Some examples of how to structure a training session

However beautiful the strategy, you should occasionally look at the results.

Winston Churchill


We'll start with a basic premise, that sprint training is most worthwhile when the athletes are fresh.  They need to be warmed up but not fatigued.  While there may be some times when it's necessary or desirable to train while tired, in general this is to be avoided.  We want quality efforts at 100% or we're not making the best use of our time on the track or the gym or wherever we're training.

Some sample training sessions are listed here for you to see how they're structured.  We'll flesh them out later in this book.

Example session

15 minutes easy rolling laps on an easy gear (eg 82") with a gradual windup from 30km/h up to around 40km/h if unassisted, if a motorbike is available, the windup can go up to 45-60km/h depending on the fitness and training phase, alternatively this can be done on rollers.

5 mins easy noodling around the infield

One rolling acceleration for 30-50 meters

5 mins easy noodling around the infield

One flying effort, accelerating off the bank and doing 0-100 metres at pace

20 minutes rest

3-4 blocks of effort, with approx 20 minutes recovery between blocks.  A block may consist of a single longer effort such as a flying 200, motorpaced acceleration etc, or a set of very short efforts such as quarter lap standing starts or rolling accelerations.  If it's very short efforts, less than 10 seconds, such as 1/4 lap starts or 1/4 to 1/2 lap rolling accelerations, it's common to do 3 sets of 3.

Warmdown, 10-15 laps at a very low intensity or 5-10 minutes on rollers or a little gear 500m windout, generally windouts are done after heavy strength work such as standing starts while the 10-15 laps or roller warmdown is usually done after a power, speed or speed-endurance focused session.

This would generally take around two to three hours depending on the number of riders participating in the session.

 

Why do we do 4 sets with 20 minutes rest?

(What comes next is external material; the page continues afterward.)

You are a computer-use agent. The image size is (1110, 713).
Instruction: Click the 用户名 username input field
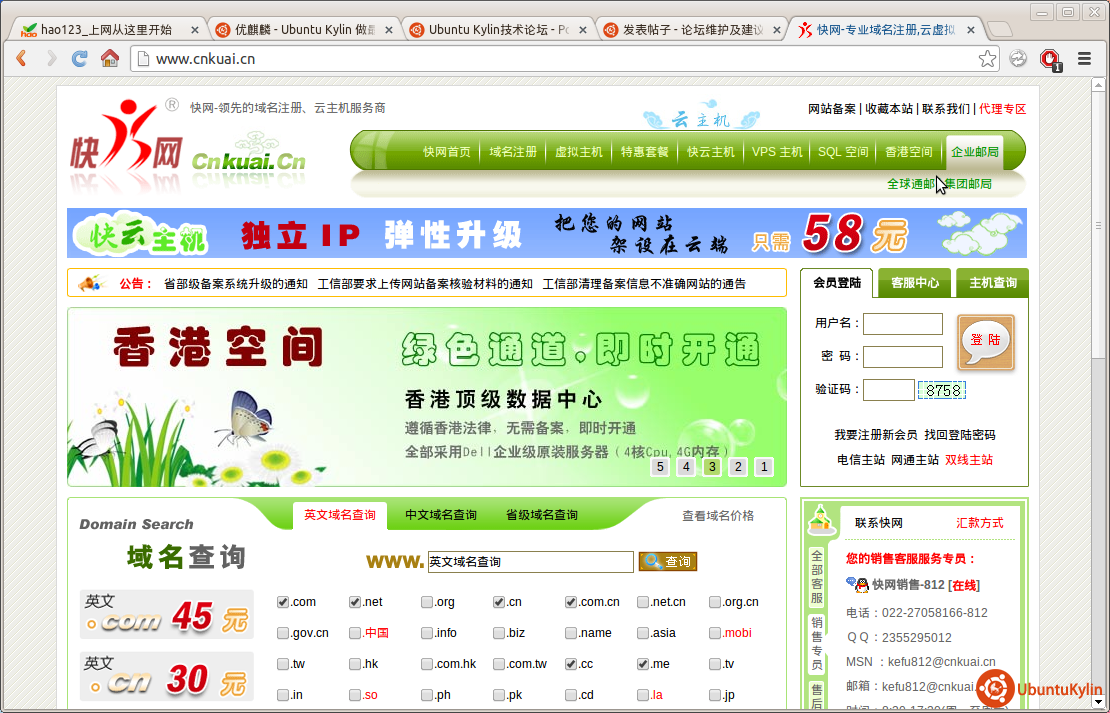902,324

It takes a bit over 20 minutes to allow muscle pH to return to normal after a maximum intensity effort of longer than around 10 seconds.  It can take up to 30 minutes for an athlete to be recovered enough to be able to perform maximally again.  We limit to 4 efforts because quality drops off for just about everyone after 4 maximal efforts and training sessions take too long so everyone gets mentally tired. A combination of neural and psychological fatigue is why we do long rests and no more than 4 main efforts.